Eroding profit overshadows strong Nike sales performance

(Source: Bigstock)

Nike’s top-line strong sales growth is being overshadowed by continued weakness on the bottom line, where profit has been sharply eroded and came in a fraction below expectations.

The sports retailer has reported full-year revenue of $51.2 billion, up 10 per cent compared to the prior year, and up 16 per cent on a currency-neutral basis. 

Unfortunately, Nike is facing the headwind of slower demand for sneakers and apparel which is pushing down wholesale orders, driving up inventory, and necessitating more marketing and promotional efforts to drive volume. This has coincided with the usual cocktail of higher costs that is impacting all retailers. Taken together, these things are putting a squeeze on the business. 

The pressure shows up most in terms of profit which, at net income level, fell by 28 per cent this quarter. Nike remains profitable, but there has been a significant deterioration in margins partly thanks to higher promotions needed to clear down excess inventory – which remains a significant issue.
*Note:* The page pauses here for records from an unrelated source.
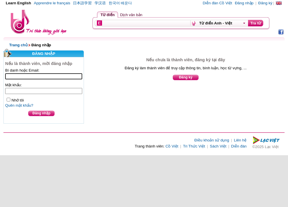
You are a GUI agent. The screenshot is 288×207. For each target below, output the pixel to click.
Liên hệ (240, 140)
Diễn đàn (239, 146)
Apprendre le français (52, 3)
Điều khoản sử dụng (211, 140)
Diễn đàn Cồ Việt (217, 3)
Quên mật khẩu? (19, 105)
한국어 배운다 (120, 3)
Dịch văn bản (131, 15)
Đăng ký (265, 3)
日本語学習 (82, 3)
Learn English (18, 3)
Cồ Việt (172, 146)
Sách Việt (218, 146)
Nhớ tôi (17, 100)
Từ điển (108, 15)
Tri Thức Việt (194, 146)
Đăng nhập (244, 3)
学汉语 (100, 3)
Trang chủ (18, 45)
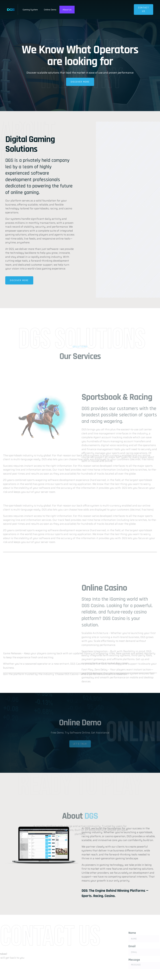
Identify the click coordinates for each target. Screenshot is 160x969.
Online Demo (50, 9)
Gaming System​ (30, 9)
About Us (67, 9)
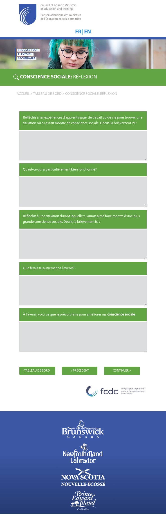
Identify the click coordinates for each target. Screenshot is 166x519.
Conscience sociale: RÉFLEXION (91, 94)
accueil (23, 94)
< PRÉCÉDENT (79, 370)
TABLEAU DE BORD (47, 94)
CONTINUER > (122, 370)
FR (78, 32)
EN (87, 32)
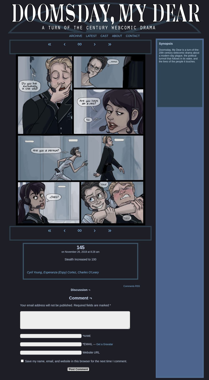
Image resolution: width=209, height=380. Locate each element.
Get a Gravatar (104, 344)
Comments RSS (131, 286)
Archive (75, 36)
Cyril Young (34, 272)
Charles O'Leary (88, 272)
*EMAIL (97, 344)
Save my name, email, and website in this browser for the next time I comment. (76, 361)
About (117, 36)
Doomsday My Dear (104, 17)
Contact (133, 36)
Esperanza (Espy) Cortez (59, 272)
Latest (91, 36)
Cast (104, 36)
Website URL (91, 352)
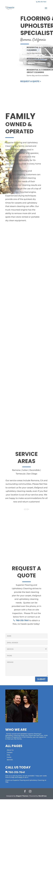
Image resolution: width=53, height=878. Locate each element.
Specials (10, 759)
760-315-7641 (16, 772)
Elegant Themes (22, 796)
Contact (9, 752)
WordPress (42, 796)
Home (9, 757)
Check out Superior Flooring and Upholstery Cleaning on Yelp (25, 781)
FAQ (8, 755)
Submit (41, 679)
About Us (10, 750)
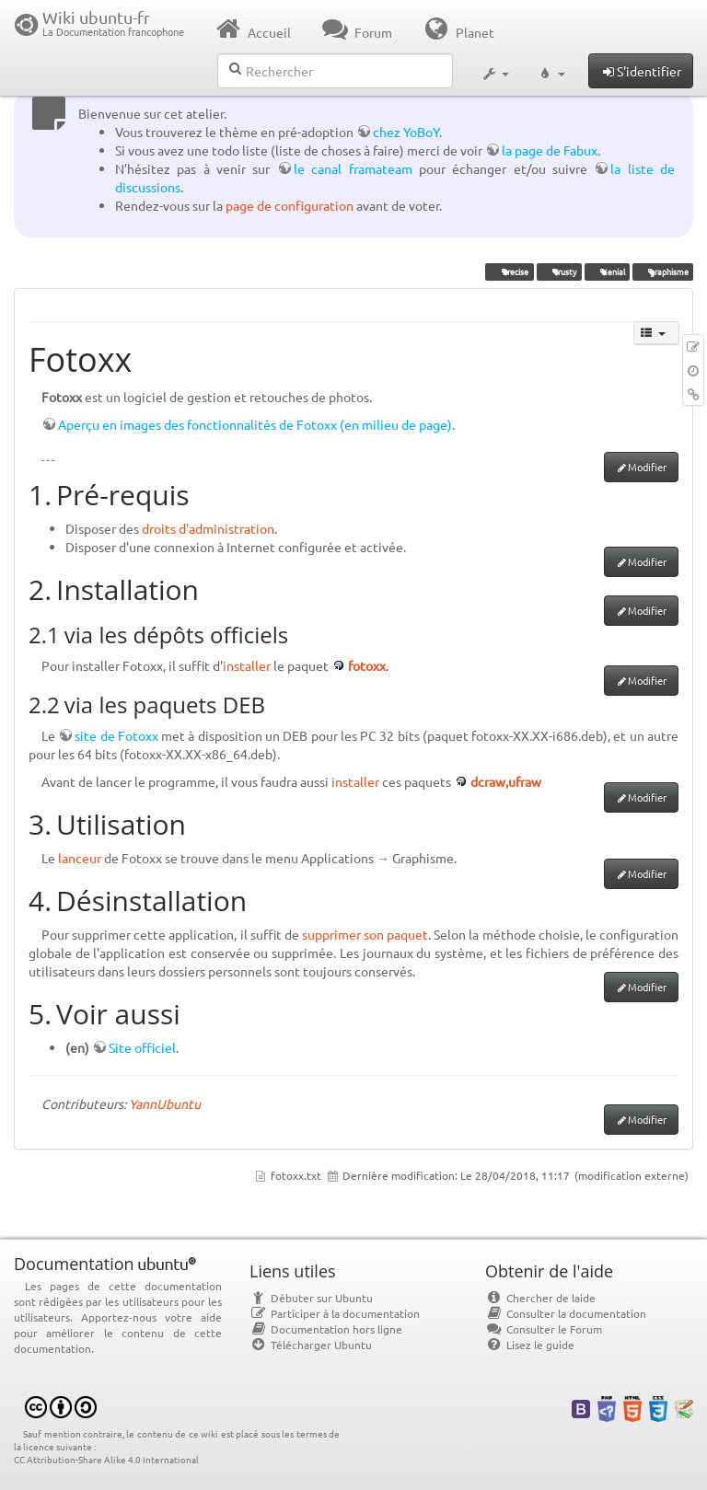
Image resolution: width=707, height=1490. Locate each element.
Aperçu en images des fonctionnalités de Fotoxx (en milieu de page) (255, 424)
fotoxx (367, 665)
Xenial (606, 271)
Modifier (647, 466)
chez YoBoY (406, 131)
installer (247, 665)
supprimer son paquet (365, 934)
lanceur (79, 857)
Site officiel (142, 1047)
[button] (495, 72)
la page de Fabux (549, 150)
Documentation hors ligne (325, 1329)
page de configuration (290, 205)
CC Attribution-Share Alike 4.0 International (106, 1459)
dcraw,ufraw (505, 781)
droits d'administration (208, 528)
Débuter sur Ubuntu (311, 1297)
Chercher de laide (540, 1297)
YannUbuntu (165, 1103)
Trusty (558, 271)
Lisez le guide (529, 1344)
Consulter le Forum (543, 1329)
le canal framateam (353, 168)
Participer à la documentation (334, 1313)
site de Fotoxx (116, 735)
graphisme (662, 271)
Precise (509, 271)
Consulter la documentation (565, 1313)
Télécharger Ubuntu (310, 1344)
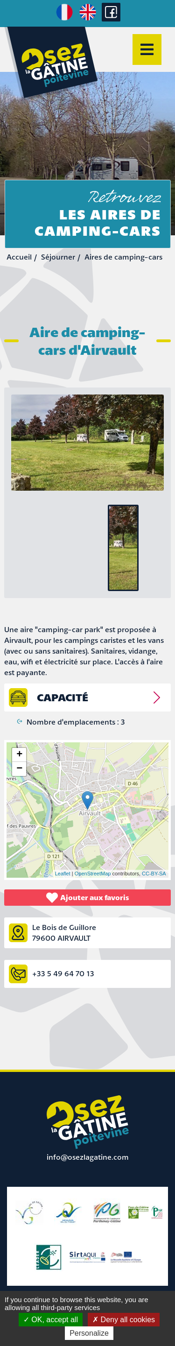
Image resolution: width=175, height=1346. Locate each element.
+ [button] (19, 755)
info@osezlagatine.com (88, 1157)
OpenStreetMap (93, 873)
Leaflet (62, 873)
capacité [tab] (62, 697)
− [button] (19, 769)
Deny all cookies (123, 1320)
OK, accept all (50, 1320)
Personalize (89, 1333)
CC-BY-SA (154, 873)
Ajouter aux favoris (87, 897)
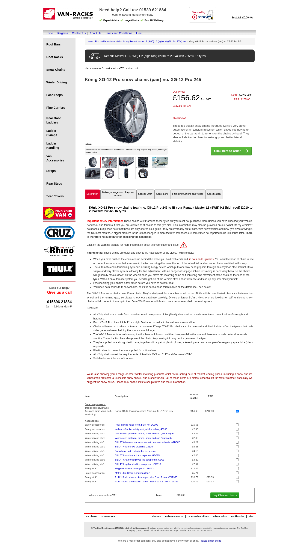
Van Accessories (55, 158)
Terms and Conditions (118, 33)
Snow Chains (55, 69)
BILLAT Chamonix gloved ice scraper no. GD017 (140, 459)
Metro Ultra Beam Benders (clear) (132, 473)
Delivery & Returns (174, 516)
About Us (95, 33)
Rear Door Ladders (53, 120)
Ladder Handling (52, 145)
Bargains (62, 33)
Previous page (108, 516)
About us (156, 516)
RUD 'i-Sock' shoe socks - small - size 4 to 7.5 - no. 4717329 (146, 481)
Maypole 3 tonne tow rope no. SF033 (134, 468)
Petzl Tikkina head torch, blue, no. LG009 (136, 424)
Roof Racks (54, 57)
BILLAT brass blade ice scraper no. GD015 (137, 455)
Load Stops (54, 95)
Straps (51, 171)
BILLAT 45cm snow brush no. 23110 (134, 446)
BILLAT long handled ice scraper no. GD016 (138, 464)
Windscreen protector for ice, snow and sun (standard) (143, 438)
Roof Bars (53, 44)
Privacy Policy (220, 516)
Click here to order (231, 151)
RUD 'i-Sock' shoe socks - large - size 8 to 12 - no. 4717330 (146, 477)
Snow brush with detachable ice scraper (135, 451)
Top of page (91, 516)
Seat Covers (55, 196)
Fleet (139, 33)
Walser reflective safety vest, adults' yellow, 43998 (141, 429)
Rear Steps (54, 183)
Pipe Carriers (55, 107)
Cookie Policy (237, 516)
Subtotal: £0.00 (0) (242, 17)
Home (49, 33)
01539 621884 (152, 10)
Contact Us (79, 33)
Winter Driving (56, 82)
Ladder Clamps (51, 133)
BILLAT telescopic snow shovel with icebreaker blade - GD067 (147, 442)
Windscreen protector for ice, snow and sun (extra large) (144, 433)
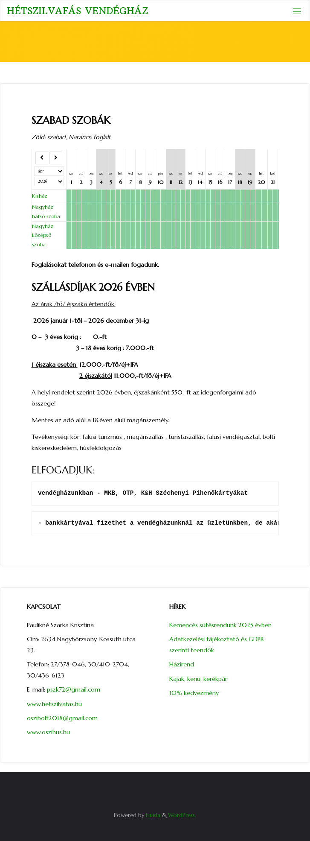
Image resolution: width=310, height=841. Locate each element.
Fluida (152, 815)
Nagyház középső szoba (42, 235)
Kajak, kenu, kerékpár (198, 679)
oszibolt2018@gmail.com (63, 718)
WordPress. (182, 815)
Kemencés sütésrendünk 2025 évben (220, 625)
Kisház (39, 196)
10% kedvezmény (194, 693)
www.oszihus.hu (48, 732)
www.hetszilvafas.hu (55, 704)
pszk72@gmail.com (73, 689)
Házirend (181, 664)
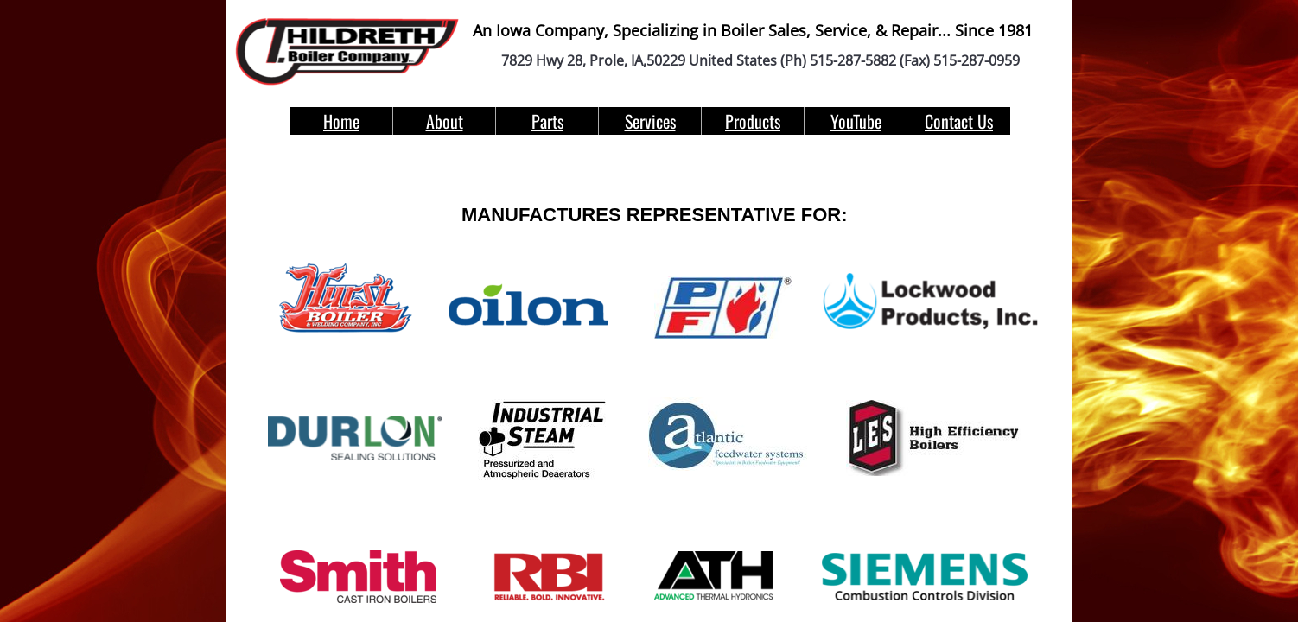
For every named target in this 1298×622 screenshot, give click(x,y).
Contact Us (959, 121)
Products (752, 121)
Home (341, 121)
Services (650, 121)
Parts (547, 121)
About (444, 121)
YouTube (855, 121)
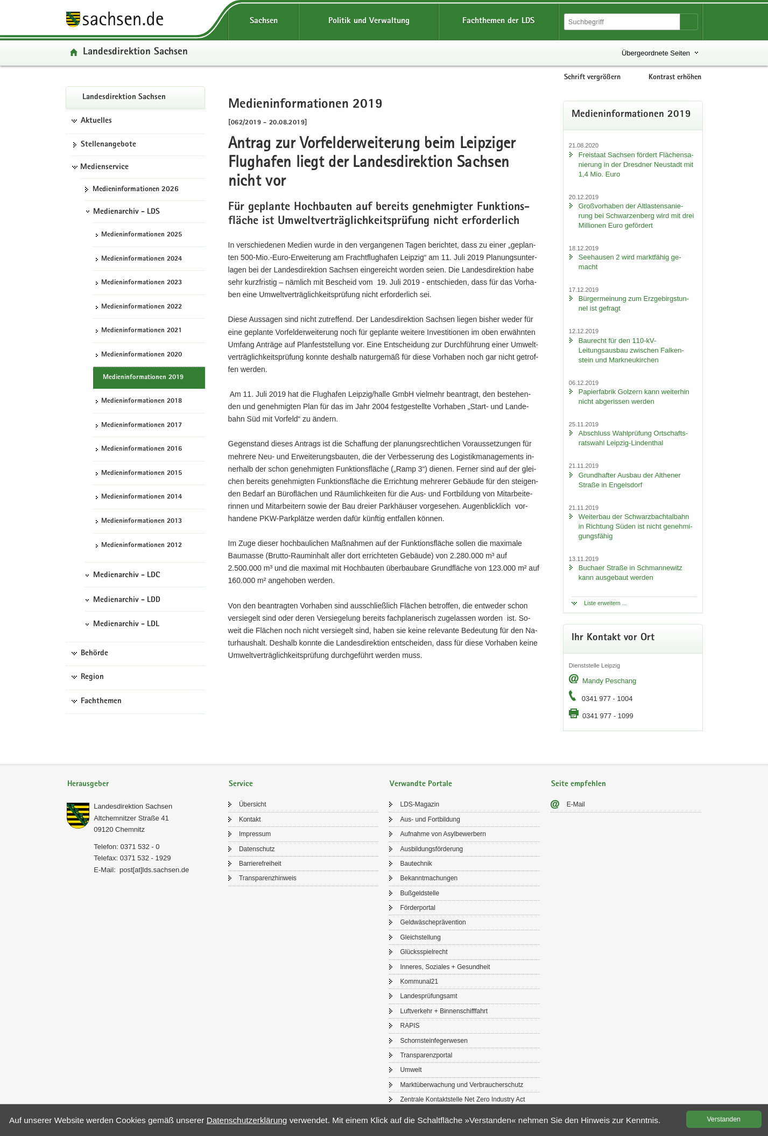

The good news on the inventory front is that levels have fallen a bit from last quarter and are only up fractionally over last year. The not-so-good news is that inventories are running around 23 per cent above the more normalised levels of 2021. Nike has been caught on the hop in terms of the levels of stock it ordered – and it was too slow to react to the more sluggish levels of growth that have come with a challenging consumer economy.

The downtick in demand is falling most heavily on sales through third-party retailers, which is why wholesale revenue declined by 2 per cent this quarter. Unfortunately, this softness does not look like it will dissipate any time soon and this represents a challenge for Nike as it cannot make up for all the deterioration through its direct sales channels.

This is one of the reasons Nike is starting to take a more sympathetic view towards third-party retailers after spending a long time pulling back to focus on direct retail. Basically, the company knows it needs to maximise the number of doors it sells through in order to protect volumes and not lose certain customer segments who do not shop direct. This applies especially to apparel where brand loyalty isn’t as strong as it is for sneakers.

Even so, these actions will not be enough to quickly remedy the inventory overages. We believe that further markdowns and write-downs will be needed as Nike enters its new fiscal year which will heap further pain on the bottom line.

Geographically, Nike has been able to lean more heavily on China this quarter as society has opened up after a period of very strict lockdowns. This bounce back is likely to persist for the next couple of quarters which will give some lift to revenue numbers. However, this benefit is counteracted by slowing growth in North America and Europe, where the consumer remains cautious and constrained. And, unfortunately, China is not the main profit centre for the company so even strong sales growth has a more modest impact on the bottom line.

Overall, Nike is a solid brand, and it is not suffering from an existential crisis. However, it isn’t on the front foot either and has to accept that the year ahead will be one of resetting, retrenching, and reformulating the way it does business.